• _WHAT IS BEING ASKED_: Set down exactly, from the records below, the line with "Viewport: 868px width, 319px height." through the line with "Click the SPDR", and nothing else.

• _RAW DATA_:
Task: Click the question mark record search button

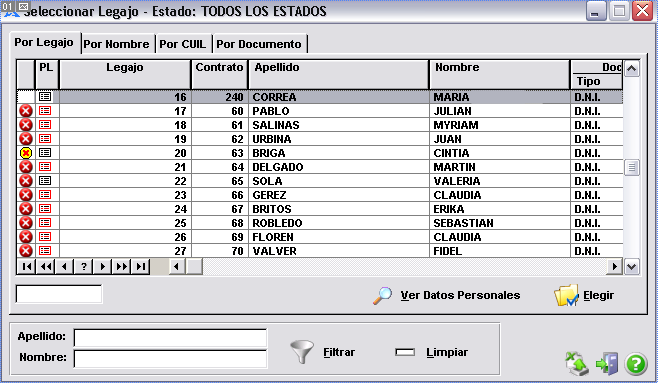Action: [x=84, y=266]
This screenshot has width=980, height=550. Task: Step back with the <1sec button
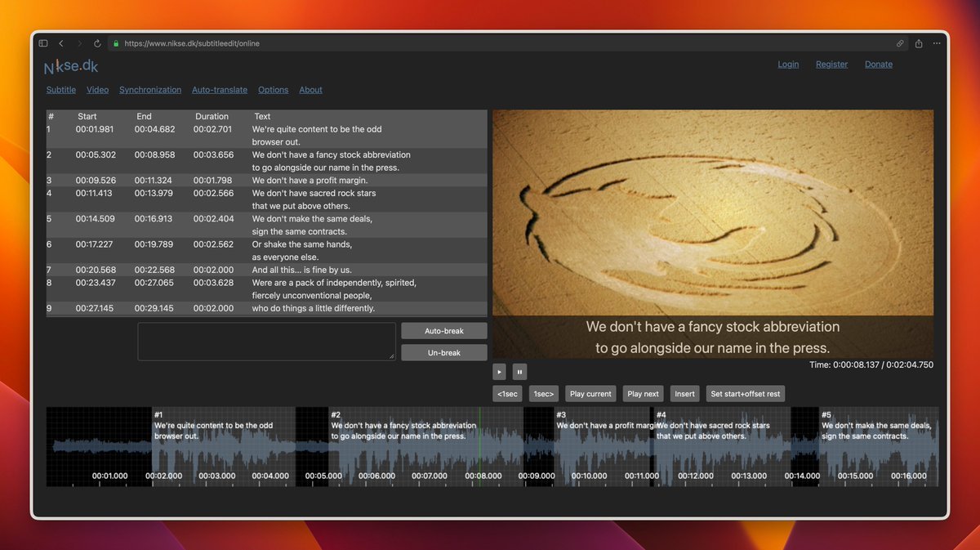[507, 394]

...

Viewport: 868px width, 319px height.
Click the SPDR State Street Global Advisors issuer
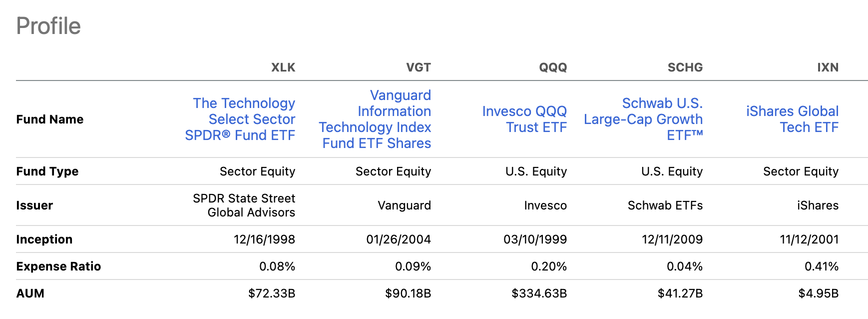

==

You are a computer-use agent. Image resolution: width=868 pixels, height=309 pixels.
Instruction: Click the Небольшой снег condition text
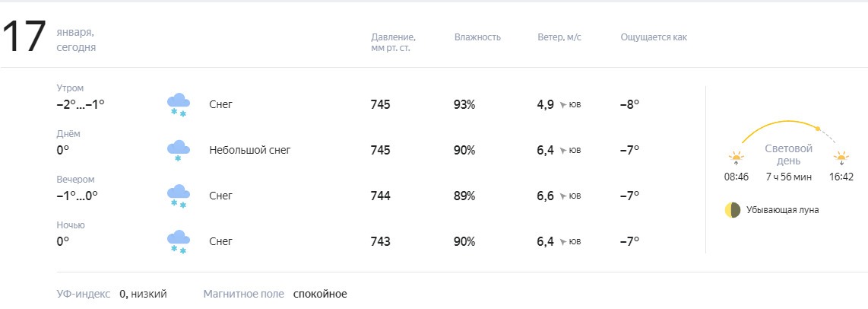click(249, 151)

• _OUTPUT OF THE TASK_:
Viewport: 868px width, 319px height.
Click the SPDR State Street Global Advisors issuer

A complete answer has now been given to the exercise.